The variant has only just hit the headlines because of the rapid pace at which it is spreading in the UK in recent weeks. There are still many uncertainties associated with this variant. There is, though, confidence that it does not lead to more serious disease.
Is the variant more transmissible?
There is concern that this variant has a selective advantage that enables it to spread more quickly compared to other variants. This has yet to be proven, but available data suggests that that might be the case.
The UK’s New and Emerging Respiratory Virus Threats Advisory Group assessed available information on 18 December and had “moderate confidence that VUI-202012/01 demonstrates a substantial increase in transmissibility compared to other variants.”
There is discussion that the more rapid spread may be due to more younger people becoming affected, but this too requires further study.
A large number of mutations
A preliminary genomic analysis of the variant (not peer-reviewed) identified 14 amino acid replacement mutations, three deletions of amino acids, and six mutations that didn’t change amino acids. Eight of the amino acid changes are in the spike protein. This is a very large number of mutations.
Some of these mutations have been seen previously in other viruses, but not all of them in a single variant.
The amino acid replacement N501Y in the spike protein is a particular focus of attention. This involves the more commonly seen asparagine (“N” in amino candid code) being replaced by tyrosine (“Y”) at position 501 in the spike protein. It has been shown in earlier research to affect binding to the ACE2 receptor and, perhaps in conjunction with some of the other mutations, may have enhanced transmissibility. The 501Y change is also associated with higher viral loads, compared with viruses having N501.
A pre-print paper from South Africa describes another variant 501Y.V2, with 8 mutations, that also has the N501Y mutation.
Another mutation seen in B.1.1.7 - the deletion of the amino acids at positions 69 and 70 in the spike protein - has been found in a range of viral variants. In one case, involving an immunocompromised patient with a long lasting infection, this deletion was associated, along with another mutation, with evasion of neutralising antibodies. However, there is no evidence that the deletion usually enables the virus to escape the immune response.
Will vaccines still be effective?
The impact on vaccine effectiveness is unknown, but considered to be relatively small. There is no indication at this stage that the B.1.1.7 variant is resistant to Pfizer’s, Moderna’s or other vaccines. But neither is there data to demonstrate that there is no effect.
Laboratory experiments are underway to assess all of these issues.
Why so many mutations?
SARS-CoV-2 and other coronaviruses have a relatively low mutation rate for RNA viruses.

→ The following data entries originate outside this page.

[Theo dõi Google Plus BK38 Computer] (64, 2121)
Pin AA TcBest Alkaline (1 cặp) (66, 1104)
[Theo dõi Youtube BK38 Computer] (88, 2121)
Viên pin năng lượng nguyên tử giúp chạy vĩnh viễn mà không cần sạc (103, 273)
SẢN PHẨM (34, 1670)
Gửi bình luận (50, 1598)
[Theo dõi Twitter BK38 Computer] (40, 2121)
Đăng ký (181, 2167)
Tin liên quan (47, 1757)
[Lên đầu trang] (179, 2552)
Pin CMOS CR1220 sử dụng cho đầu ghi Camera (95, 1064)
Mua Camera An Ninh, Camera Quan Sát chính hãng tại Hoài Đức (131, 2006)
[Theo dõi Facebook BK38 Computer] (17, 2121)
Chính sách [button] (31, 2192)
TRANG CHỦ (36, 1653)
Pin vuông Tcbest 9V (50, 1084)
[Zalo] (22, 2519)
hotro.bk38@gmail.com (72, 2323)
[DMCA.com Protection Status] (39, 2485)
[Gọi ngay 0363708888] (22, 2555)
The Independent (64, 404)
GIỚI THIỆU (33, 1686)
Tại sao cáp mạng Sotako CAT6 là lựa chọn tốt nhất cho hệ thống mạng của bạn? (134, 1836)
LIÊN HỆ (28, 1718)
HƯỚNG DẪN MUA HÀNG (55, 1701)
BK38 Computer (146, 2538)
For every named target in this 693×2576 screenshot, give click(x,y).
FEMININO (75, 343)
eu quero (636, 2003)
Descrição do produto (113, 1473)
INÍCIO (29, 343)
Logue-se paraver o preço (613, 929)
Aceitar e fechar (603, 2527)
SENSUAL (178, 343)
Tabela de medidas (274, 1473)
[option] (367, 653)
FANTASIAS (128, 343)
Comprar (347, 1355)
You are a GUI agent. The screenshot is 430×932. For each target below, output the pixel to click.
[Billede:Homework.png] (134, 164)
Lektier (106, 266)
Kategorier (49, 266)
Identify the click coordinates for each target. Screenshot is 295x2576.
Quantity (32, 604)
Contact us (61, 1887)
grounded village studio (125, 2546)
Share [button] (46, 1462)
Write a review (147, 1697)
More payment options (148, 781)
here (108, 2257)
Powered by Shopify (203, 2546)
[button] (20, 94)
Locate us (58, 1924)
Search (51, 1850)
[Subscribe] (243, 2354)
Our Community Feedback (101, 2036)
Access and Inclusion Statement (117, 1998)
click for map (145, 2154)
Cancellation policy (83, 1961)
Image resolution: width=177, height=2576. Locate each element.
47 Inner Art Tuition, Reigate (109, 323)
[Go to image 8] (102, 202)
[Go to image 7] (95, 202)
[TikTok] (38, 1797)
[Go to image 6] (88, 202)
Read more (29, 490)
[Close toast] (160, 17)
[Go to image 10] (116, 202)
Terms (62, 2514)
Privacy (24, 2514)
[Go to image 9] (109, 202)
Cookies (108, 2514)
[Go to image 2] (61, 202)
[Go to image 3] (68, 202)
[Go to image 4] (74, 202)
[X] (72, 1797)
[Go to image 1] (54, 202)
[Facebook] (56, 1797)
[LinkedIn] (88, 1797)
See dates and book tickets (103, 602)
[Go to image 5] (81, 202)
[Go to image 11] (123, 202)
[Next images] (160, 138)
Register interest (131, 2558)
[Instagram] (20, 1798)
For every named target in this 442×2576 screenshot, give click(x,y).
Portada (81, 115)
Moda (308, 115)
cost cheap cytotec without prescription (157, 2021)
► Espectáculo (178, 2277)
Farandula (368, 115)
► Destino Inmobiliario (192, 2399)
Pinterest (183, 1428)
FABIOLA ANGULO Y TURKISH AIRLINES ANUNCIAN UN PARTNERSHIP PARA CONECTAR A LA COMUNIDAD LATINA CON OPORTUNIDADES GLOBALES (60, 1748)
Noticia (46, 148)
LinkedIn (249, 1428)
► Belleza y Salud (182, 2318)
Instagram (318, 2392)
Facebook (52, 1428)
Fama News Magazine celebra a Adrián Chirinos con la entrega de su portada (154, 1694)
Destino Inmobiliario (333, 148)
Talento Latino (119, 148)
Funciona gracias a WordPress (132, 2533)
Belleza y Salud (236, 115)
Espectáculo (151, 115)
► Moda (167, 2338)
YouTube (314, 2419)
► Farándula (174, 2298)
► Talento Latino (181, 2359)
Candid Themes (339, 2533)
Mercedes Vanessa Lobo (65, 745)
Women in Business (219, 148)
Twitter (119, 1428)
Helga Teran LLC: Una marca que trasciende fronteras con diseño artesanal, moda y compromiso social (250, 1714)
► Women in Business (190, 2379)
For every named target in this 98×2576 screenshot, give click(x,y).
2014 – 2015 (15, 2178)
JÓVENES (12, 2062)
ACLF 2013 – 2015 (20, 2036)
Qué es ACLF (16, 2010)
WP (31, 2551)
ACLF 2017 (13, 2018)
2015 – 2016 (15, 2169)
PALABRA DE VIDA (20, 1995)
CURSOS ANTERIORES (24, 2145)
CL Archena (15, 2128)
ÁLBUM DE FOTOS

Mutations occur when the virus replicates and the changes are not detected or corrected.
The large numbers of changes in B.1.1.7, 501Y.V2, and several other variants, are thought to be due to two factors. Firstly, prolonged infection in some people leads to many cycles of virus replication and so more chances of mutation.
Secondly, exposure to a variety of neutralising antibodies during this prolonged infection provides a strong selective pressure (called antigenic selection) where certain mutations may provide an advantage.
The analyses of both the UK and South African variants suggest this hypothesis may account for the large number of changes. However, this has yet to be proven.
Standard practices still apply
Keeping your distance, avoiding crowded spaces and events, good hand washing, mask wearing, and isolating if unwell remain effective means of reducing the chance of becoming infected or transmitting the virus.